# Set exercise
Rewrite the lines from the one containing "Given: See translation" down to the one containing "will (1815, 91).", both included, with "accomplish" replaced by "complete" and everything else left unchanged. Return only those lines.

** BEGIN Given data **

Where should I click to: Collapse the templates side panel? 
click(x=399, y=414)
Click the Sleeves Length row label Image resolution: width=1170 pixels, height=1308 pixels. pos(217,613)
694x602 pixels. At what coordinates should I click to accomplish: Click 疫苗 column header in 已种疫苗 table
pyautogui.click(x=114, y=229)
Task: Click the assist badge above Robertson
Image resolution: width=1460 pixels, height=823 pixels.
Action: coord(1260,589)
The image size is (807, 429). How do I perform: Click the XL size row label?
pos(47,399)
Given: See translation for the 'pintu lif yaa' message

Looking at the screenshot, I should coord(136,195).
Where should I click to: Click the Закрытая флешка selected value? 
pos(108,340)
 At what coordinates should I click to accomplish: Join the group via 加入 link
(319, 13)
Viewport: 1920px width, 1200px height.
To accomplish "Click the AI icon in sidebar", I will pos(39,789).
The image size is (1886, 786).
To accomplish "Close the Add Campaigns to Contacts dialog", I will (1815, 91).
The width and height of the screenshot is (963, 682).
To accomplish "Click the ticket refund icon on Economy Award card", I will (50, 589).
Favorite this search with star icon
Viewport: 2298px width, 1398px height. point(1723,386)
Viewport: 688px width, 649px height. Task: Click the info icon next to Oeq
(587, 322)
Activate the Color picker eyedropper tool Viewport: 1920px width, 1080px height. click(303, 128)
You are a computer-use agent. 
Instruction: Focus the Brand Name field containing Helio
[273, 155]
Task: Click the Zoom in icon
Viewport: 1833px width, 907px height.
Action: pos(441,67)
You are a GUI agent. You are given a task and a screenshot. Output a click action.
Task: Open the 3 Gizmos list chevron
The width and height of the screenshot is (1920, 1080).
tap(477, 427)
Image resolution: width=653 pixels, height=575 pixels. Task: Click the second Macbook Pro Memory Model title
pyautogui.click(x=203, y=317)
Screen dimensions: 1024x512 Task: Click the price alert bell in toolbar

** END Given data **

# Completed task
Given: See translation for the 'pintu lif yaa' message

Looking at the screenshot, I should coord(136,195).
Where should I click to: Click the Закрытая флешка selected value? 
pos(108,340)
 At what coordinates should I click to complete: Join the group via 加入 link
(319, 13)
Viewport: 1920px width, 1200px height.
To complete "Click the AI icon in sidebar", I will pos(39,789).
The image size is (1886, 786).
To complete "Close the Add Campaigns to Contacts dialog", I will (1815, 91).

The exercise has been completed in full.